But if you get a real congestion the system will self-regulate using 
exponential backoffs due to lack of ICMPs for some of the connections?
Arnd Hannemann Aug. 25, 2011, 10:15 a.m. UTC | #12
Hi Eric,

Am 25.08.2011 12:02, schrieb Eric Dumazet:
> Le jeudi 25 août 2011 à 11:46 +0200, Arnd Hannemann a écrit :
>> Hi Eric,
>>
>> Am 25.08.2011 11:09, schrieb Eric Dumazet:
> 
>>> Maybe we should refine the thing a bit, to not reverse backoff unless
>>> rto is > some_threshold.
>>>
>>> Say 10s being the value, that would give at most 92 tries.
>>
>> I personally think that 10s would be too large and eliminate the benefit of the
>> algorithm, so I would prefer a different solution.
>>
>> In case of one bulk data TCP session, which was transmitting hundreds of packets/s
>> before the connectivity disruption those worst case rate of 5 packet/s really
>> seems conservative enough.
>>
>> However in case of a lot of idle connections, which were transmitting only
>> a number of packets per minute. We might increase the rate drastically for
>> a certain period until it throttles down.

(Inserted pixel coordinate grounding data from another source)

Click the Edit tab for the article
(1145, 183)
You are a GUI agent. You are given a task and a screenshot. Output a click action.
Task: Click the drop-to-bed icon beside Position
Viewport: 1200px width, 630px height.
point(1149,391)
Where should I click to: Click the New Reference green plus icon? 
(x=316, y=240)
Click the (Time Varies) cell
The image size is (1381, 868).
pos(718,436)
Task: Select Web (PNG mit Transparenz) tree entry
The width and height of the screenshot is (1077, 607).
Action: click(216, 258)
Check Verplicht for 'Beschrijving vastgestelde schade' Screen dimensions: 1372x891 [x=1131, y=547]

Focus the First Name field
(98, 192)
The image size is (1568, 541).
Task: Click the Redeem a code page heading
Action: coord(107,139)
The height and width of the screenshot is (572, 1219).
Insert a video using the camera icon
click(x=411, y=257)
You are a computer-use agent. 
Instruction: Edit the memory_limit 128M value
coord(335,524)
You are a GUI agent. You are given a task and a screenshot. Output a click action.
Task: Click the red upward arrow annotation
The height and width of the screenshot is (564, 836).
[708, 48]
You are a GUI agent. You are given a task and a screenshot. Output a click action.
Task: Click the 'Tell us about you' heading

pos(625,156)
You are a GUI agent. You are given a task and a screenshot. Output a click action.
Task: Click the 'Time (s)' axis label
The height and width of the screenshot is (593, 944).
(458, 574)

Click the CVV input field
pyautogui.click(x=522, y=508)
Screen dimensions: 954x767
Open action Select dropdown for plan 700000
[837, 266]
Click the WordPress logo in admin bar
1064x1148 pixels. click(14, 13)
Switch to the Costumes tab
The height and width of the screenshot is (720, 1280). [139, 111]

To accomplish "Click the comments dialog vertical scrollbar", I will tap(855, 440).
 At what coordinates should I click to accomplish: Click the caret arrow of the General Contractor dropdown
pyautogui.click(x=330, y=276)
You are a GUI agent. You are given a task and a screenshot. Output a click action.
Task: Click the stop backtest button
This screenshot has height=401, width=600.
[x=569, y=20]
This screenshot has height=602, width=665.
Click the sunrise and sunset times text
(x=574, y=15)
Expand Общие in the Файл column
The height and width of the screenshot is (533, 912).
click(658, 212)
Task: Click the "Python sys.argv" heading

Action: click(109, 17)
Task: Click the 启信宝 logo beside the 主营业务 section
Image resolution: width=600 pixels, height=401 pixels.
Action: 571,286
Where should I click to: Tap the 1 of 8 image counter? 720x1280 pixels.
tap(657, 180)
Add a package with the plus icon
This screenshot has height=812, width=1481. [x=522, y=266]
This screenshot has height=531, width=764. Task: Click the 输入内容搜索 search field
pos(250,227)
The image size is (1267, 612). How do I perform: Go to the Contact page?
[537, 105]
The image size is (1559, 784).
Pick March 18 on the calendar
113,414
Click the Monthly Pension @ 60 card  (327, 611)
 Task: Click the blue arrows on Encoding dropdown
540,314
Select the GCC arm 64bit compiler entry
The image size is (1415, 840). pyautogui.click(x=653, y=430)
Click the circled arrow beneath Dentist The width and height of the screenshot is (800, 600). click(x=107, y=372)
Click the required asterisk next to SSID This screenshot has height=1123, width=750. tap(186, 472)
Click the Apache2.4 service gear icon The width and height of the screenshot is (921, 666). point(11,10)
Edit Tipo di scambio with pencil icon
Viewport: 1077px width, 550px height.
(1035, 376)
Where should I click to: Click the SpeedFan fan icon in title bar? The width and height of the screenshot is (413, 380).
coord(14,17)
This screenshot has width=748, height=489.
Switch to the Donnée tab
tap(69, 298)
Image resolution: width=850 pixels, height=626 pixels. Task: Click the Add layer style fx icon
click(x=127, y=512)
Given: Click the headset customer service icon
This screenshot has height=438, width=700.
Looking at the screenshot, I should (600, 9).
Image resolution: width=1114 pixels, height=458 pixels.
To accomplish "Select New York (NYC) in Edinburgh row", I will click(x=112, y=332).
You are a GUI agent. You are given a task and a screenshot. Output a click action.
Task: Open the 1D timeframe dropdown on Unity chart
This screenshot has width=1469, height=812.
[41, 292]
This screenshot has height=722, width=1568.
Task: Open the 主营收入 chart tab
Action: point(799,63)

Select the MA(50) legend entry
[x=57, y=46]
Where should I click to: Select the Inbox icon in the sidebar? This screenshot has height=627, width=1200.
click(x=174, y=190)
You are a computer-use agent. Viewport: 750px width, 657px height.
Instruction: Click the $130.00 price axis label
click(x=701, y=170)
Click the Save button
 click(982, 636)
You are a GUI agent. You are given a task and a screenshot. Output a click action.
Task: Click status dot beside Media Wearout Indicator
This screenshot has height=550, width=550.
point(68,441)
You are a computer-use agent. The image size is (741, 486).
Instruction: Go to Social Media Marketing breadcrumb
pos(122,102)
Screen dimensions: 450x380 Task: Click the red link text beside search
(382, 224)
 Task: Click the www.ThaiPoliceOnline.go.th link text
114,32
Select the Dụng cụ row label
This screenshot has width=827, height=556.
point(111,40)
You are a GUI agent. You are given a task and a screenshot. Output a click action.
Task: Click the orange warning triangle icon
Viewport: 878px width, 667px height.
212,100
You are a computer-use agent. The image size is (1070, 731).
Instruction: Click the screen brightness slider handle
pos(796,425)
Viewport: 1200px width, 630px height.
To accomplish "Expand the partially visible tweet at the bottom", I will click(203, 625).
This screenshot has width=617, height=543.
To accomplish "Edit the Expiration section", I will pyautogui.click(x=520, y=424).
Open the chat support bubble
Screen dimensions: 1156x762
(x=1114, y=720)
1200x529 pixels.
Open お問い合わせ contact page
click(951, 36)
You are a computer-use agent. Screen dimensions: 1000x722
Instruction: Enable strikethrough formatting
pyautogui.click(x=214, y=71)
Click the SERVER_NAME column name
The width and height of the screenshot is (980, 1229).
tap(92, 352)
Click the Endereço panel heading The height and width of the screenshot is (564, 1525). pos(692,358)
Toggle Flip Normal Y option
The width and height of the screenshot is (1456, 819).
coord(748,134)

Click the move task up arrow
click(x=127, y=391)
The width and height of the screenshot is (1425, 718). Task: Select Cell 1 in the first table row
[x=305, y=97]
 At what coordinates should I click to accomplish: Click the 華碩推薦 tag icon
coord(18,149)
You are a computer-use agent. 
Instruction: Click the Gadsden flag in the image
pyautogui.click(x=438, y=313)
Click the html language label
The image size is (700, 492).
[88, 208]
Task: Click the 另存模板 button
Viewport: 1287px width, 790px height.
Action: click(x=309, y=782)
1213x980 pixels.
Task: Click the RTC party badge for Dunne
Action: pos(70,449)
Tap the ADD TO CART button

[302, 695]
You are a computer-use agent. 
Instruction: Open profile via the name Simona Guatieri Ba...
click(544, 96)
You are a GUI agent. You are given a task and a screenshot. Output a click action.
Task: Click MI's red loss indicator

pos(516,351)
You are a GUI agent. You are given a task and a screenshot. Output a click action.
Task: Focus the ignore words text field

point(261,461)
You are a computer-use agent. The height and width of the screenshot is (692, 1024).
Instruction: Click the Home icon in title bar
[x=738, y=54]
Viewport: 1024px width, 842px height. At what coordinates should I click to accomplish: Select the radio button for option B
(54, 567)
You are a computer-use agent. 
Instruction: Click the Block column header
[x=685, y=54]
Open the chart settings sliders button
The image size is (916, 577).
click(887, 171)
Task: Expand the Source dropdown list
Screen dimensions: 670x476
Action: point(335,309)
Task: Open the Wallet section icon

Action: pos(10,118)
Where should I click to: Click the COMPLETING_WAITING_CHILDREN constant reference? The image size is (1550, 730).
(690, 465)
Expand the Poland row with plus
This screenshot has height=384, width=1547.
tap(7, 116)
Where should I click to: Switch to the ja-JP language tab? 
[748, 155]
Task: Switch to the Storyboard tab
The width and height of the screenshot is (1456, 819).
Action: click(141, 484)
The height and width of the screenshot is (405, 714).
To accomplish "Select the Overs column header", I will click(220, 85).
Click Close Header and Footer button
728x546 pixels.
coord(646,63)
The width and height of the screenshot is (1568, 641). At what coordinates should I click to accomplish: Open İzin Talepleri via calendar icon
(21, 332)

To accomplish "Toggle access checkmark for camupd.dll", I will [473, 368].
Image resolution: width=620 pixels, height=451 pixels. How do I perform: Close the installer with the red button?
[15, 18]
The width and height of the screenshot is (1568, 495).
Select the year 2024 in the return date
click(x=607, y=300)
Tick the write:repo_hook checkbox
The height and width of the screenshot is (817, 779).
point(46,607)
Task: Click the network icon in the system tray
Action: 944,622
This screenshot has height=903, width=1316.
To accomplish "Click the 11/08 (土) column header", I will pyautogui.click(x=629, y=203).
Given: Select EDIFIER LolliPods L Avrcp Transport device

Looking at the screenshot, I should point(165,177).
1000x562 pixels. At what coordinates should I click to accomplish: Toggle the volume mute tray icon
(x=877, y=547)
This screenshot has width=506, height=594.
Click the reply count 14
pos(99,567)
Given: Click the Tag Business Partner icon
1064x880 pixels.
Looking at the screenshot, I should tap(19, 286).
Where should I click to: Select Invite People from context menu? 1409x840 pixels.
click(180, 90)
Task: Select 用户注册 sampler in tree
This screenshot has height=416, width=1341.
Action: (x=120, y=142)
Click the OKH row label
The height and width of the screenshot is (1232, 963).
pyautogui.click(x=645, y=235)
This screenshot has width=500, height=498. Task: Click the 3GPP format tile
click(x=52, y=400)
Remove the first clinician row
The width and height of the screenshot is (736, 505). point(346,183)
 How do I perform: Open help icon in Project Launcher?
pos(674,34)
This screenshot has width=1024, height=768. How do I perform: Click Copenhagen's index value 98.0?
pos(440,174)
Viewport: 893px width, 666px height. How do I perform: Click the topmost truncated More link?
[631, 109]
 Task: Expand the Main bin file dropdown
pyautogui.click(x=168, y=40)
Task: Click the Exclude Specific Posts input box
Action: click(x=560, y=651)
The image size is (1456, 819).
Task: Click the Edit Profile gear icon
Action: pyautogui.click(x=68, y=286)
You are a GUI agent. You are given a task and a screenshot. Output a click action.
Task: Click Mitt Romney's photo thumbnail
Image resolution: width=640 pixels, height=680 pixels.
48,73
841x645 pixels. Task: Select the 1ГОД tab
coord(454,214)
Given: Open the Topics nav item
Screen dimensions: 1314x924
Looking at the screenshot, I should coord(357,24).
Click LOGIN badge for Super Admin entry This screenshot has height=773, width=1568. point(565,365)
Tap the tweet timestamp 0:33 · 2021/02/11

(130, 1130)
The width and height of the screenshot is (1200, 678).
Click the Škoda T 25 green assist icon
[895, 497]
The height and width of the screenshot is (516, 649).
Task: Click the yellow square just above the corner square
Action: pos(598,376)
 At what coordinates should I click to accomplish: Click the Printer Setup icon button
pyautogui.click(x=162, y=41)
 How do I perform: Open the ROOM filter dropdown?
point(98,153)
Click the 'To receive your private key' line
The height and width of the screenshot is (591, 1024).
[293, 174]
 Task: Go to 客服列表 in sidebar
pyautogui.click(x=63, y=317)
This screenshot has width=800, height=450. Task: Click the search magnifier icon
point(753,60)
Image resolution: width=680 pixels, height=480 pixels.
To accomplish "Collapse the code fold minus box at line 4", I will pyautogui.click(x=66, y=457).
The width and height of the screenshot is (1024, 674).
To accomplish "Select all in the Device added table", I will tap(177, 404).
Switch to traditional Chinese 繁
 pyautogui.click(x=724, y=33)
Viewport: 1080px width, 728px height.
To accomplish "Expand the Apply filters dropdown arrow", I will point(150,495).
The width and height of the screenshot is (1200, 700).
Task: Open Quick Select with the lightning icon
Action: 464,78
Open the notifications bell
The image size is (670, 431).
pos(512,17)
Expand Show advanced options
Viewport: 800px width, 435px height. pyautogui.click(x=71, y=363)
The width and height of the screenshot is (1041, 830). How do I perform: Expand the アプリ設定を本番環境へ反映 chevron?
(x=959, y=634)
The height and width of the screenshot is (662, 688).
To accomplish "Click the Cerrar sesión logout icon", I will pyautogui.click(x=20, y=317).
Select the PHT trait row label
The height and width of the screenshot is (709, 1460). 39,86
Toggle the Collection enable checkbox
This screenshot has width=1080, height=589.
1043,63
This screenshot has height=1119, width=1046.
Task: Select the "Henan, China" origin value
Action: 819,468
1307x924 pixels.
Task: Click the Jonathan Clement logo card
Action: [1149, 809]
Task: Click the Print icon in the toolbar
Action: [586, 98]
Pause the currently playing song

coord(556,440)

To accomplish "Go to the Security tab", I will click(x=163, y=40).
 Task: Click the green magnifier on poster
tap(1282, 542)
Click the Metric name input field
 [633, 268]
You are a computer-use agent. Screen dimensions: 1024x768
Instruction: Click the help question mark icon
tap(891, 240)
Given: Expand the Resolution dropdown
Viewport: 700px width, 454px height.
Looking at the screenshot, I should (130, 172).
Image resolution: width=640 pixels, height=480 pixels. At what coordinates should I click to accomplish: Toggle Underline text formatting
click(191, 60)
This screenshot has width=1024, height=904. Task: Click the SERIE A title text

You say that we have a problem here
>> correct?
>>
>> Do you think it would be possible without much hassle to use a kind of "global"
>> rate limiting only for these probe packets of a TCP connection?
>>
>>> I mean, what is the gain to be able to restart a frozen TCP session with
>>> a 1sec latency instead of 10s if it was blocked more than 60 seconds ?
>>
>> I'm afraid it does a lot, especially in highly dynamic environments. You
>> don't have just the additional latency, you may actually miss the full
>> period where connectivity was there, and then just retransmit into the next
>> connectivity disrupted period.
> 
> Problem with this is that with short and synchronized timers, all
> sessions will flood at the same time and you'll get congestion this
> time.

Why do you think the timers are "syncronized"? If you have congestion
then you will do exponential backoff.

> The reason for exponential backoff is also to smooth the restarts of
> sessions, because timers are randomized.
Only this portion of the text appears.